What to do »
(1) Repeat word for word the part of the pthread patch discussion starting with "That's part of" and going on through "-int pthread_setspecific(pthread_key_t k, const void *x)".
(2) Carry on the pthread patch discussion from the point where it stops.

Exercise passage »
Or: thrd_success ? thrd_success : ret;

But really, I'm fine with internal assumptions that success is 0.
That's part of why we would want to define it that way.

> > > diff --git a/src/thread/pthread_setspecific.c b/src/thread/pthread_setspecific.c
> > > index 55e46a8..dd18b96 100644
> > > --- a/src/thread/pthread_setspecific.c
> > > +++ b/src/thread/pthread_setspecific.c
> > > @@ -1,6 +1,6 @@
> > >  #include "pthread_impl.h"
> > >  
> > > -int pthread_setspecific(pthread_key_t k, const void *x)
> > > +int __pthread_setspecific(pthread_key_t k, const void *x)
> > >  {
> > >  	struct pthread *self = __pthread_self();
> > >  	/* Avoid unnecessary COW */
> > > @@ -10,3 +10,5 @@ int pthread_setspecific(pthread_key_t k, const void *x)

Data segment »
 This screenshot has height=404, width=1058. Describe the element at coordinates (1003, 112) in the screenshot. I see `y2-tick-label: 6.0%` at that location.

Answers per task »
(1)
That's part of why we would want to define it that way.

> > > diff --git a/src/thread/pthread_setspecific.c b/src/thread/pthread_setspecific.c
> > > index 55e46a8..dd18b96 100644
> > > --- a/src/thread/pthread_setspecific.c
> > > +++ b/src/thread/pthread_setspecific.c
> > > @@ -1,6 +1,6 @@
> > >  #include "pthread_impl.h"
> > >  
> > > -int pthread_setspecific(pthread_key_t k, const void *x)

(2)
> > >  	}
> > >  	return 0;
> > >  }
> > > +
> > > +weak_alias(__pthread_setspecific, pthread_setspecific);
> > 
> > It looks like you have a duplicate tss_set for this rather than using
> > the above, so either the above is a grauitous change, or the new
> > tss_set is duplicate code that should be removed. Or did I miss
> > something?
> 
> you are right, this should be omitted
> 
> (the tss_get code differs in the const qualification of the second argument)

In this case it's still possible to implement tss_set as a wrapper,
just not an alias, but the code is sufficiently small that maybe it's
better just to duplicate it.

> > Didn't we discuss before just passing a special attr pointer to
> > __pthread_create to effect C11-style creation?
> 
> I did that, and that version could still be revived. But I was not too
> happy with it, because it meant intruding into the existing pthread
> code. For this version, the pthread code is just reorganized in
> different TU, but otherwise there should be no change.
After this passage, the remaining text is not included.